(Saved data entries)
....

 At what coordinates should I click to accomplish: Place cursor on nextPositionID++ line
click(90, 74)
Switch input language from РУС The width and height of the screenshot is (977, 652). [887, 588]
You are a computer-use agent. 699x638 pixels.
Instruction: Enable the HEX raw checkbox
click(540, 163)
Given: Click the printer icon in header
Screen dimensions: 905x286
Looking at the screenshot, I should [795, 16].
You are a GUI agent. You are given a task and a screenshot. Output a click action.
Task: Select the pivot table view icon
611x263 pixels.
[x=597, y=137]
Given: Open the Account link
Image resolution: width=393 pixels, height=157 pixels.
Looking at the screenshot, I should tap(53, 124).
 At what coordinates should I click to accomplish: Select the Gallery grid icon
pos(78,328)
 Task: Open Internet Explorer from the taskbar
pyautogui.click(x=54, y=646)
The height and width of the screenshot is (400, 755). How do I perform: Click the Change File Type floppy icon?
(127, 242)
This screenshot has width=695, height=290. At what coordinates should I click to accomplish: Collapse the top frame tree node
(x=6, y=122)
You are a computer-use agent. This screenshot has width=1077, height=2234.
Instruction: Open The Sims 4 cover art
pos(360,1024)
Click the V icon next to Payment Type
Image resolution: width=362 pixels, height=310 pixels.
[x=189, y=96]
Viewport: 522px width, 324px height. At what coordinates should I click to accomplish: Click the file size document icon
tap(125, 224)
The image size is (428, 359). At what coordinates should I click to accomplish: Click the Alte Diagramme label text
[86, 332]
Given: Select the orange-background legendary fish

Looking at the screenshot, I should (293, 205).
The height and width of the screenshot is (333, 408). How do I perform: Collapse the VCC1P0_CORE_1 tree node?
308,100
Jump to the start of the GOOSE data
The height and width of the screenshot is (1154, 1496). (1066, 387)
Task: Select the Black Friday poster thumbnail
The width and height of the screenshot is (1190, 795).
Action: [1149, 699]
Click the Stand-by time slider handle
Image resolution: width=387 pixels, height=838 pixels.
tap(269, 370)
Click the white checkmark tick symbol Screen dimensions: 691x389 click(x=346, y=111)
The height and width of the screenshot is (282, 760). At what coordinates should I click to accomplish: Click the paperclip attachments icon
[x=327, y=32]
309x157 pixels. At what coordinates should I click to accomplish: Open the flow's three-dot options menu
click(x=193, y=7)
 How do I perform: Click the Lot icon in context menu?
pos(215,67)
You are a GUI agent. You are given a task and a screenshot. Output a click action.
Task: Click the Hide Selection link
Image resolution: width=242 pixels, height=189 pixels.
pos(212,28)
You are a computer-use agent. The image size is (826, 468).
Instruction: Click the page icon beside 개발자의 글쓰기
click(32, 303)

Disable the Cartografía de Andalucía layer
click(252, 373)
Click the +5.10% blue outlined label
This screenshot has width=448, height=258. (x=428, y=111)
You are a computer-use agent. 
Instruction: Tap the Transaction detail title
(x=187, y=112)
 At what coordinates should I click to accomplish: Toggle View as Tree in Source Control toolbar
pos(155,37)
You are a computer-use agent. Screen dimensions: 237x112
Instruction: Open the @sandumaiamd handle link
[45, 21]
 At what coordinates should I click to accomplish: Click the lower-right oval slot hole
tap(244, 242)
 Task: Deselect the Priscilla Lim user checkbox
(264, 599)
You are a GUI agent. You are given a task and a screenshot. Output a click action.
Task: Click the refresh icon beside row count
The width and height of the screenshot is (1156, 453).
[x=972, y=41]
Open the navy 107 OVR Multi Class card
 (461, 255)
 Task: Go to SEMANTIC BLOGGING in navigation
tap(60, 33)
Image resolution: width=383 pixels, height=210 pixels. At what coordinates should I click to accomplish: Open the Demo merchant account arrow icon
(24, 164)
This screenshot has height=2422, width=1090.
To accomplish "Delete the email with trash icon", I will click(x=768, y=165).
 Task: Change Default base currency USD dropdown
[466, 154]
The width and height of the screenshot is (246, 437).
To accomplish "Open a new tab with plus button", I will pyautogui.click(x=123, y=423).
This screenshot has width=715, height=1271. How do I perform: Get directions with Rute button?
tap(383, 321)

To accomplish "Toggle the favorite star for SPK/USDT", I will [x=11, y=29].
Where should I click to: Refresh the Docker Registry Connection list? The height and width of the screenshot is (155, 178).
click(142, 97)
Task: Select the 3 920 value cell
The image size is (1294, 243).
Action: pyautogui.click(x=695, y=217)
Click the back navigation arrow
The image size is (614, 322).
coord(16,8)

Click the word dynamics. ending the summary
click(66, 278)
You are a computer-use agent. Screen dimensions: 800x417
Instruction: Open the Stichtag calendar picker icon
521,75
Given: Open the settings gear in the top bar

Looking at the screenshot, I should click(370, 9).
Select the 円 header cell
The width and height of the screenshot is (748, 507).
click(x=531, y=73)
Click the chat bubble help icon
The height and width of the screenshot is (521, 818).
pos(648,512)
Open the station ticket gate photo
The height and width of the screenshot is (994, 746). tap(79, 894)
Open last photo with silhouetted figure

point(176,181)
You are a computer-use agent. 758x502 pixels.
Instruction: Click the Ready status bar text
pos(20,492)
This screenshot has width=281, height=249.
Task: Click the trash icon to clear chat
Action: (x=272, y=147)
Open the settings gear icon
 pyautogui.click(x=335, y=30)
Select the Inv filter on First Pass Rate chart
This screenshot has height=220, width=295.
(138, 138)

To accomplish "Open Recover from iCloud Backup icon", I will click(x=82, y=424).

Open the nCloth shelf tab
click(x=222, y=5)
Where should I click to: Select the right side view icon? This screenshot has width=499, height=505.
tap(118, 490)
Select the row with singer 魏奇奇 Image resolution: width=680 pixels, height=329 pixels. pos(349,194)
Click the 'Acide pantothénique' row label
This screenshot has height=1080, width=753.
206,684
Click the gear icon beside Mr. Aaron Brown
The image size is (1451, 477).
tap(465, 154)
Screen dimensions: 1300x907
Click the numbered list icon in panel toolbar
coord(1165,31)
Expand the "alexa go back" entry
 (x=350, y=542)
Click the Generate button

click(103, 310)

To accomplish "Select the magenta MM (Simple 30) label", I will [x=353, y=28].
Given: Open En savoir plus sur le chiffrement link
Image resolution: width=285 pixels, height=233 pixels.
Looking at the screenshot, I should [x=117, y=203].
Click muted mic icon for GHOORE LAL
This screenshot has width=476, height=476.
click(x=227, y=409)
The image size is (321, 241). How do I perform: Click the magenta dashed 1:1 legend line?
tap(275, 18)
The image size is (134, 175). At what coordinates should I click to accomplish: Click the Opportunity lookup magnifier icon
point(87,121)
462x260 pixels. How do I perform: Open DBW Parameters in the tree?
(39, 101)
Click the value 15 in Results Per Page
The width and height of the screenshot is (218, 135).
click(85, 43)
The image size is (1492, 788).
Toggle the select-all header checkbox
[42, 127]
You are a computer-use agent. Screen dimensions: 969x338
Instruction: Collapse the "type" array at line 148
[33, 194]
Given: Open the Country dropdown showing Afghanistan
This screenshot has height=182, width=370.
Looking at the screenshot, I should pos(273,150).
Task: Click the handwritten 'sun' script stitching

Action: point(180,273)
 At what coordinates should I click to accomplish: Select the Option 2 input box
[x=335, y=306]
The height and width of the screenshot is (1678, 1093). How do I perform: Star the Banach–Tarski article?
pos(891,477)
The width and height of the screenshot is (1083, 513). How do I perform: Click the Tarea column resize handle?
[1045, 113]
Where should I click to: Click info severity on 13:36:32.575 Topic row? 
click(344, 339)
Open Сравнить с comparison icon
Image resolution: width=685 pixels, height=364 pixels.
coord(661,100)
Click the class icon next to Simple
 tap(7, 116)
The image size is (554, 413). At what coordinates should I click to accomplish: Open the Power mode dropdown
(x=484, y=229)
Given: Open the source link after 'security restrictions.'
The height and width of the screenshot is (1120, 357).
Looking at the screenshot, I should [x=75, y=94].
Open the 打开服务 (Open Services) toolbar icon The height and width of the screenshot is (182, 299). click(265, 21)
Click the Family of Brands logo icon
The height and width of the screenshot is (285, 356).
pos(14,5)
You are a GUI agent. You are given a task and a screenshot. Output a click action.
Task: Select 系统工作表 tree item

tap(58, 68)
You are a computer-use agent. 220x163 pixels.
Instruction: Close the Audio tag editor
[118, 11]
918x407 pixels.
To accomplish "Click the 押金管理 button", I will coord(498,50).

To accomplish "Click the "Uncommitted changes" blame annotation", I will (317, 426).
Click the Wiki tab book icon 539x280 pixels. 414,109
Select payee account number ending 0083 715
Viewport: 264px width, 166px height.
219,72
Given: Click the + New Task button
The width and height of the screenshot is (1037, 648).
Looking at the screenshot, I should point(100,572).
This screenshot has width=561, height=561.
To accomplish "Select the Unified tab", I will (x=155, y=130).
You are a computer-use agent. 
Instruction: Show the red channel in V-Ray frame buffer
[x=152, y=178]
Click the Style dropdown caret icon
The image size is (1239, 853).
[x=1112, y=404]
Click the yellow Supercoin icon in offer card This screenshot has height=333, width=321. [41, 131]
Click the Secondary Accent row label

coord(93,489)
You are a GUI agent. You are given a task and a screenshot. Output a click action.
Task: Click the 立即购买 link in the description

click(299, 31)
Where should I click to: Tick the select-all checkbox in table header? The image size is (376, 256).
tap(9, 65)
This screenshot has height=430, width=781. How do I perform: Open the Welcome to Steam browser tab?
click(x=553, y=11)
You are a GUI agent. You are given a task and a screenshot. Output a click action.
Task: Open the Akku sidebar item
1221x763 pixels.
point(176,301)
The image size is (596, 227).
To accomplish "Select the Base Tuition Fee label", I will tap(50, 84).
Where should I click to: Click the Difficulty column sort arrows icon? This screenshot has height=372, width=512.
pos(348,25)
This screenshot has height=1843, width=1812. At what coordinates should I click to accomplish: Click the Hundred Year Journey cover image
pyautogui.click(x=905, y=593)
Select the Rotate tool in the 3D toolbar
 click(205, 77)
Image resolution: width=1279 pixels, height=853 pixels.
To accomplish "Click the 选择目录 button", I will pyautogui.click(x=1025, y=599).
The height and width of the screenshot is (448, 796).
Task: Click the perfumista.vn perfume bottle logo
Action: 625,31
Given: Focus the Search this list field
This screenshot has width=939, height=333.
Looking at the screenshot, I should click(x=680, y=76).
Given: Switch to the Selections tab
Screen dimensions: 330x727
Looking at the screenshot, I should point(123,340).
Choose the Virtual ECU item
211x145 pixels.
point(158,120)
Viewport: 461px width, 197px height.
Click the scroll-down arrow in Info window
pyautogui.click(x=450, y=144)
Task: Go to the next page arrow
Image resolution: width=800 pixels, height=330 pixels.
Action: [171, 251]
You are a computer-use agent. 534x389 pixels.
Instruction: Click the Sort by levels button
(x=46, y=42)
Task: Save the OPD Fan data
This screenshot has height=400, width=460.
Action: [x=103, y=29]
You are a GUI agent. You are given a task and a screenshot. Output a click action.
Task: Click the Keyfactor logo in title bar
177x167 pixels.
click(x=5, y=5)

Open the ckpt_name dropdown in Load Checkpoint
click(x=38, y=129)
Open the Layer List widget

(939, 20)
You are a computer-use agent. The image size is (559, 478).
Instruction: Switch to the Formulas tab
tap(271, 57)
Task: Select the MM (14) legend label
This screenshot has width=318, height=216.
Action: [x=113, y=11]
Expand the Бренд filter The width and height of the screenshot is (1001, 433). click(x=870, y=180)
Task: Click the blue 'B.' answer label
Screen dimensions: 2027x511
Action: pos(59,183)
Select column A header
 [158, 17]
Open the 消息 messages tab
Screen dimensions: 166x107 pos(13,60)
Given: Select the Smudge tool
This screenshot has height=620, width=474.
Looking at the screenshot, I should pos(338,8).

....

**Problem details**: Which lines above run from the one containing "Instruction: Close the Audio tag editor" to the one containing "Given: Focus the Search this list field"? Give them again exactly, both ends included.

**Exercise result**:
Instruction: Close the Audio tag editor
[118, 11]
918x407 pixels.
To accomplish "Click the 押金管理 button", I will coord(498,50).

To accomplish "Click the "Uncommitted changes" blame annotation", I will (317, 426).
Click the Wiki tab book icon 539x280 pixels. 414,109
Select payee account number ending 0083 715
Viewport: 264px width, 166px height.
219,72
Given: Click the + New Task button
The width and height of the screenshot is (1037, 648).
Looking at the screenshot, I should point(100,572).
This screenshot has width=561, height=561.
To accomplish "Select the Unified tab", I will (x=155, y=130).
You are a computer-use agent. 
Instruction: Show the red channel in V-Ray frame buffer
[x=152, y=178]
Click the Style dropdown caret icon
The image size is (1239, 853).
[x=1112, y=404]
Click the yellow Supercoin icon in offer card This screenshot has height=333, width=321. [41, 131]
Click the Secondary Accent row label

coord(93,489)
You are a GUI agent. You are given a task and a screenshot. Output a click action.
Task: Click the 立即购买 link in the description

click(299, 31)
Where should I click to: Tick the select-all checkbox in table header? The image size is (376, 256).
tap(9, 65)
This screenshot has height=430, width=781. How do I perform: Open the Welcome to Steam browser tab?
click(x=553, y=11)
You are a GUI agent. You are given a task and a screenshot. Output a click action.
Task: Open the Akku sidebar item
1221x763 pixels.
point(176,301)
The image size is (596, 227).
To accomplish "Select the Base Tuition Fee label", I will tap(50, 84).
Where should I click to: Click the Difficulty column sort arrows icon? This screenshot has height=372, width=512.
pos(348,25)
This screenshot has height=1843, width=1812. At what coordinates should I click to accomplish: Click the Hundred Year Journey cover image
pyautogui.click(x=905, y=593)
Select the Rotate tool in the 3D toolbar
 click(205, 77)
Image resolution: width=1279 pixels, height=853 pixels.
To accomplish "Click the 选择目录 button", I will pyautogui.click(x=1025, y=599).
The height and width of the screenshot is (448, 796).
Task: Click the perfumista.vn perfume bottle logo
Action: 625,31
Given: Focus the Search this list field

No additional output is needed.